Mark Yarhouse, who spoke in chapel last week, discussed human sexuality and how it is being addressed in the church.

Elizabeth Sallie, Writer

The semester’s continuing conversation on sexuality — particularly lesbian, gay, bisexual, transgender and queer issues — continued into last week, with Mark Yarhouse, professor of clinical psychology and founder of Regent University’s Institute for the Study of Sexual Identity, coming to speak on campus.

Yarhouse spoke in three chapels during a “mini-conference,” a time devoted to a topic that requires a more complex view than one chapel can afford, said Todd Pickett, Dean of Spiritual Development.

In his discussions, Yarhouse addressed homosexuality and sexual ethics in Christian communities with a particular focus on the culture wars within the church’s conversations.

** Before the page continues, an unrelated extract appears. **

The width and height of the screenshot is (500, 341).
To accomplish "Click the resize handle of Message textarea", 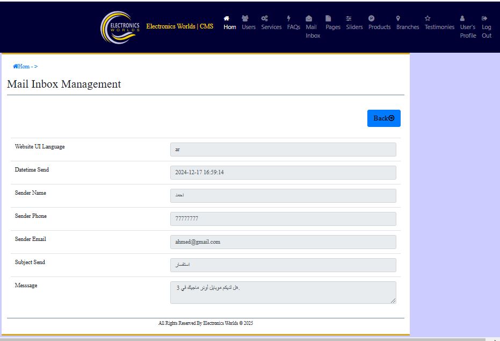I will pyautogui.click(x=393, y=301).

CCCU schools dealing with same questions as the church

Yarhouse, who has worked with various groups, said that schools throughout the Council for Christian Colleges and Universities are dealing with the same big questions as the rest of the church.

“These debates are kind of encroaching into different circles because people are knowing gay and lesbian people as neighbors, as friends and as coworkers, and that’s changing the discussion to say how does that fit with what we’ve been taught, or what we do teach or what our positions are,” Yarhouse said.

He sees CCCU schools trying to fit students’ experiences into these questions.

Overcoming stigma

Yarhouse attributes the prominence of the conversation regarding homosexuality to recent history since the sexual revolution in the 1960s. Now, he says, it’s being addressed prominently in culture and in the media. Homosexuality has grown to be considered part of the normal human experience.

“It’s then being addressed at public policy levels, around adoption, marriage. For social conservatives, they’re reacting to that in some ways. And some of that reacting is in discussion, but most of it’s entrenched in pushback. So I think you end up seeing groups locking horns with each other,” he said of the culture war. 

When asked if the church can push past the culture war, he said it depends on how someone views the role of Christ in culture. He explained two camps — the first of which believes that public policy is the way to transform culture and the second of which believes that it’s more about being a faithful community who serves as a light on the hill.

Tracing the church’s overcoming of stigma surrounding issues like alcohol or pornography addictions, Yarhouse said he doesn’t know whether homosexuality will follow a similar trajectory.